Risk management is the identification, assessment, and prioritization of risks as the effect of uncertainty on objectives, whether positive or negative followed by coordinated and economical application of resources to minimize, monitor, and control the probability and/or impact of unfortunate events or to maximize the realization of opportunities. (ISO 31000)
We apply the following risk management process which is based on the ISO 31000 Risk Management Standard:
Establishing the context
Before embarking on a risk assessment it is important to establish the internal and external context for the risk identification and assessment process. This includes defining the project goals, ownership structure, the scope and approach to Risk Management, budgets etc.

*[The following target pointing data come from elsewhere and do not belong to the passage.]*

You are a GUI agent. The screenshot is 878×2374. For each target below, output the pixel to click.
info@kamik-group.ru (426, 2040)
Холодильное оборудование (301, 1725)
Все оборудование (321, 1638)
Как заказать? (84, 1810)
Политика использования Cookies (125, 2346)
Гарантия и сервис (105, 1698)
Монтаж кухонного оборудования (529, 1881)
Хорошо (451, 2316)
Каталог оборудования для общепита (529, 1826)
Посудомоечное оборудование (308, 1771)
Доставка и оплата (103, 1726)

A risk can be defined "the possibility that an event will occur and adversely affect the achievement of objectives." Risk and the use of risk assessments are not a new concept in the business world, many view it a cumbersome regulatory requirements which adds very little value. The trick is to bring together the right parties to identify risks that could affect the organization’s ability to achieve its objectives, determine how often specified events may occur and the magnitude of their consequences (risk analysis), rate these risks (risk evaluation) and determine the right risk responses (risk treatment).
Treat the risks
Strategies to treat risks include avoiding the risk, transferring the risk to another party, sharing the risk with another party or controlling the risk by reducing its probability or negative impact. The purpose of risk treatment is to determine what will be done in response to the risks, in order to reduce the overall risk exposure. The Risk Assessment process is of no use, if risks are not treated with mitigation actions and controls.